[Source document — start]
The age at first mating in females in the present study were comparable to the findings reported by earlier workers as 10-15 months in Chokla sheep by Kushwaha et al. (1999). Higher age at first mating in female reported as 16.41±0.12 months in Ganjam sheep by Mishra et al. (2004) and 19 months in Sonadi and Malpura sheep by Mehta et al. (1995). Whereas, lower age at first mating in females reported by Kandasamy et al. (2006) in Coimbatore sheep as 11.10±0.10 months.  The age at first mating in males in the present study were comparable to the findings reported by earlier workers as 18 months in Chokla sheep by Kushwaha et al. (1999). Higher age at first mating in males reported as 24 months in Sonadi and Malpura sheep by Mehta et al. (1995). Whereas, lower age at first mating in males reported by Kandasamy et al. (2006) in Coimbatore sheep as 12.50±0.10 months, 12 months in Rampur Bushair sheep by Dixit et al. (2005), 10-14 months in Muzaffarnagri sheep by Dinesh et al. (2006). The age at first lambing in the present study was comparable to the findings of Kandasamy et al. (2006) in Coimbatore sheep (16.60±0.10months), Poonia (2008) in Munjal sheep (530.53±12.39 days) and Mane et al. (2014) in Deccani sheep (638.91±3.56 days). Higher AFL was reported by Acharya (1982) and Rani et al. (2014) in Nellore sheep (841.04±1.21days) and Dey and Poonia (2005) in Nali sheep (925.08±13.02 days).The lambing interval recorded in the present study were comparable with the findings of Dixit et al. (2002) in Bharat Merino sheep (290±26 days) and Mane et al. (2014) in Deccani sheep (307.90±1.37 days). However higher lambing interval was reported by Rajanna et al. (2012) in Nellore sheep (420.93±2.76 days) and lower values reported by Patro et al. (2006) in indigenous meat-type sheep of coastal Orissa (214.01±0.33 days). The age at weaning of the present study was comparable to the reports of Rao et al. (2013), where the age at weaning for lambs were 3.25±0.04 months in North Coastal zone of Andhra Pradesh. Rao et al. (2004) recorded the weight at weaning as 11.67 kg and 12.24 kg in Nellore Jodipi and Palla sheep respectively.

Overall better reproductive performance was noted in the sheep of irrigated area compared to the sheep of rainfed area in Krishna district of Andhra Pradesh.  This was due to the availability of better grazing, water facilities in the irrigated area. Moreover, the sheep in irrigated area will be less subjected to environmental stress which intern will show effect on reproductive performance of the animal.
[Source document — finish]
[Information given — start]
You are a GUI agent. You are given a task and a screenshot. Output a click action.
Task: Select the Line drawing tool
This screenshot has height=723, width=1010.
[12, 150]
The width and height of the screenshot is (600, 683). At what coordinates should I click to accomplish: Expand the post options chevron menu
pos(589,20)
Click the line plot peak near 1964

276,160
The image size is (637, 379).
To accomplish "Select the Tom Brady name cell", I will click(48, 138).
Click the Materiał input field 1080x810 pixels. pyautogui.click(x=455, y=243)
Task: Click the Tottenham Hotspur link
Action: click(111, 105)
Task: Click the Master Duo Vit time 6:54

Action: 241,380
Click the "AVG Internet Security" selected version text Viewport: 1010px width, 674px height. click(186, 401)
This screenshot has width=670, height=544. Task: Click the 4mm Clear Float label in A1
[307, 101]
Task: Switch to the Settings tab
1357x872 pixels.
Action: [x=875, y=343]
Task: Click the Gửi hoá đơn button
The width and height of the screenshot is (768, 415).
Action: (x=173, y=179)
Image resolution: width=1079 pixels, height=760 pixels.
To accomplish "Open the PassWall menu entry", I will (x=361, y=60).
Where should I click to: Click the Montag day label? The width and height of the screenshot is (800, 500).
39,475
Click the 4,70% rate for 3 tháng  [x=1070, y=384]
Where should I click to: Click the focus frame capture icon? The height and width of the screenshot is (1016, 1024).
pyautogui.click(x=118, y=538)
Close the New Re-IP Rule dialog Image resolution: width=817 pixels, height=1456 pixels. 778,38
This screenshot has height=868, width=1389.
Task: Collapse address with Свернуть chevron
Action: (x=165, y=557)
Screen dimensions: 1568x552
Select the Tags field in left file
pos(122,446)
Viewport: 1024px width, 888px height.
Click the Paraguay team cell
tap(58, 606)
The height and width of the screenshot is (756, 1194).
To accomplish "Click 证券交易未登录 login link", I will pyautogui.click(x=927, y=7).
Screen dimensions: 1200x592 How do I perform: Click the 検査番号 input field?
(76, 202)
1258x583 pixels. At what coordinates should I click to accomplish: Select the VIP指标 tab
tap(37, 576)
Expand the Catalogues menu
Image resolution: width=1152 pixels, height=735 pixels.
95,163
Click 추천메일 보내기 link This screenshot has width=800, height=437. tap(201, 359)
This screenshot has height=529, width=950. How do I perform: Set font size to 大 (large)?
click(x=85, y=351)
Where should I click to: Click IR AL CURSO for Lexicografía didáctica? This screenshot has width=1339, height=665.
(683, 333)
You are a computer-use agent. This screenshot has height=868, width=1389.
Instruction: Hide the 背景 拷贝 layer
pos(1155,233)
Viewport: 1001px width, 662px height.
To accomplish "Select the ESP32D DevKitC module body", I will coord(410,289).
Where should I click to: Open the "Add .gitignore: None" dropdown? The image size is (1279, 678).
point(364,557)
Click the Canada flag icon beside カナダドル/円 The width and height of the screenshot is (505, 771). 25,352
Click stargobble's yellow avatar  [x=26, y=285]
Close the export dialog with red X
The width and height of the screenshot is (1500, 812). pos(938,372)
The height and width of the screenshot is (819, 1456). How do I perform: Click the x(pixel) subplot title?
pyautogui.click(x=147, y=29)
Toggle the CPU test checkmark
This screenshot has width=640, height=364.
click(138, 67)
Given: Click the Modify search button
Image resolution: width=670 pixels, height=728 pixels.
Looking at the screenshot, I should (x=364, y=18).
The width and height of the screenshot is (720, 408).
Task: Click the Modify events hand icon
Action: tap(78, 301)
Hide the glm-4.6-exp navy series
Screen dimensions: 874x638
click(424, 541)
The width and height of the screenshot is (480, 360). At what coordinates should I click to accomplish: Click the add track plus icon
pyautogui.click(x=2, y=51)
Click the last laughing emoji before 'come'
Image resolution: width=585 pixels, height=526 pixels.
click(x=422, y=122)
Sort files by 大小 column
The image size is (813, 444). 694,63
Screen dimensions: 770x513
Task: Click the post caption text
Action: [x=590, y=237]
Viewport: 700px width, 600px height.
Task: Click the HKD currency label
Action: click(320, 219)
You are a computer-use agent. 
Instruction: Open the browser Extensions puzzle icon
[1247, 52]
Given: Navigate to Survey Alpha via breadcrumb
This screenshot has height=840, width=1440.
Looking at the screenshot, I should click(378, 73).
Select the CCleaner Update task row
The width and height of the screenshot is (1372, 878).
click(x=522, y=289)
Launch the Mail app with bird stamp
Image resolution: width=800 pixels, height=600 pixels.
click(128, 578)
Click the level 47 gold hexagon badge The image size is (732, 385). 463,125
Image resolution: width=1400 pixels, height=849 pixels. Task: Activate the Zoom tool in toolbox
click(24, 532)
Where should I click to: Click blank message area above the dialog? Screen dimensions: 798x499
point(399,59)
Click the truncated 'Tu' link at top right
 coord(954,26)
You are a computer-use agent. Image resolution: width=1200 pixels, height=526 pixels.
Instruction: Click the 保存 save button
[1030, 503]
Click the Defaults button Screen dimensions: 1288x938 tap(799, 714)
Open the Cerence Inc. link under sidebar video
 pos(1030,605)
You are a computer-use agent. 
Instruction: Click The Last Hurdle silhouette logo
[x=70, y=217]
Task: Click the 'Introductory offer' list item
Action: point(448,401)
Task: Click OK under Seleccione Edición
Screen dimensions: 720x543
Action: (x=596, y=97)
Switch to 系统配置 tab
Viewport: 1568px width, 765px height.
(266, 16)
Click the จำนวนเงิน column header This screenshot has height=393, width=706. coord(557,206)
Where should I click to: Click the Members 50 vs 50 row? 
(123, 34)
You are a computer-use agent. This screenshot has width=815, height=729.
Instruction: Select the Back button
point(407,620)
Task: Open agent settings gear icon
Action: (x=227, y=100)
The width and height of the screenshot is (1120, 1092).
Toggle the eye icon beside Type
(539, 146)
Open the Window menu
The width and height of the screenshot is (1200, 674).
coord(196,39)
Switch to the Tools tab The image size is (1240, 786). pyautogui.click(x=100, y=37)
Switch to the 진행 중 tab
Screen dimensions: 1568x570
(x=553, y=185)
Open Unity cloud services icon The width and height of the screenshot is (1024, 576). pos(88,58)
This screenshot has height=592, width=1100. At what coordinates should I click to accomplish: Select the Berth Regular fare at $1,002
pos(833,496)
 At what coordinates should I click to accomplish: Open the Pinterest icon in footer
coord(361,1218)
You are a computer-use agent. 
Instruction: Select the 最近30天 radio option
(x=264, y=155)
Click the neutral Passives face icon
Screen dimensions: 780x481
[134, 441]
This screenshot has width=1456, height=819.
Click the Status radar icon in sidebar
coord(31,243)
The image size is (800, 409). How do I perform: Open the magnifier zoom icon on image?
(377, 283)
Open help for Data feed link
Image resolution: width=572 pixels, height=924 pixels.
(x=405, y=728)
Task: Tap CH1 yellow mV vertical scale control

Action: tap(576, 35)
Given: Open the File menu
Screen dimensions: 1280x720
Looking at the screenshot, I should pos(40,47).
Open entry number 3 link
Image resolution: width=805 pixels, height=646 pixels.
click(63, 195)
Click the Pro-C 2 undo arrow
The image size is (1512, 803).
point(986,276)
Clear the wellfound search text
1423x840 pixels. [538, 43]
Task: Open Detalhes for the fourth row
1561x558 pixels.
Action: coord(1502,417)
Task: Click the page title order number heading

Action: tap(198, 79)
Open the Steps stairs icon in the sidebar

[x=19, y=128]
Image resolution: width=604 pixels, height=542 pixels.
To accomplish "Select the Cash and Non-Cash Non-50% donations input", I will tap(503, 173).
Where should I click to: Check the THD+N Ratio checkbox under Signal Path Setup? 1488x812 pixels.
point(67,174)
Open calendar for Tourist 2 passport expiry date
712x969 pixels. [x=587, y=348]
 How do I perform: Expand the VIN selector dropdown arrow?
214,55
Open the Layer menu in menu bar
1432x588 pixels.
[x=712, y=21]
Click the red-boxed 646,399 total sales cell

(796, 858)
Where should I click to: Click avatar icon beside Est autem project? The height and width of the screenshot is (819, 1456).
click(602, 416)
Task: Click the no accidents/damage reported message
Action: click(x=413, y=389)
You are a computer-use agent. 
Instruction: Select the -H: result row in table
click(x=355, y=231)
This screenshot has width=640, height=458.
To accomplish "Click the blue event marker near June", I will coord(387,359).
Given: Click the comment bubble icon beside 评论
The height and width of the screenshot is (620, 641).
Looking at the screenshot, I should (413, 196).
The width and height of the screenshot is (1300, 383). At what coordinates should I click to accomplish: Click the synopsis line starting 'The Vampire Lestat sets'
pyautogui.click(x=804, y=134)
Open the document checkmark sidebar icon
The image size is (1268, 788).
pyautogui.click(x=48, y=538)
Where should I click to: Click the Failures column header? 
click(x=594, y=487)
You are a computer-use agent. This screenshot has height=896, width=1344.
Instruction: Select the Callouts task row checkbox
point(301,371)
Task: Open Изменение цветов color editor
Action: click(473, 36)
[Information given — finish]
§ What you are asked to do: Continue the discussion of sheep reproductive performance above, picking up right after its final sentence.

§ Solved exercise:
Conclusion

The average age at first mating in ewes, age at first mating in rams, age at first lambing, lambing interval, age at weaning and weight at weaning in irrigated and rainfed area were 13.16±0.06 and 14.52±0.06 months; 19.89±0.18 and 19.63±0.20 months; 18.24±0.05 and 19.52±0.06 months; 306.68±0.81 and 308.53±1.15 days; 3.71±0.40 and 4.09±0.05 months; 12.57±0.0 and 10.98±0.05 kg, respectively. A significant difference noted in all reproductive parameters of sheep between irrigated and rainfed area except in age at first mating in male and lambing interval (P<0.01).

 

Acknowledgements

The authors are grateful to Sri Venkateswara Veterinary University for providing necessary facilities and financial support to carry out this research. The valuable help from Animal Husbandry Department, Andhra Pradesh during the entire course of study is also duly acknowledged.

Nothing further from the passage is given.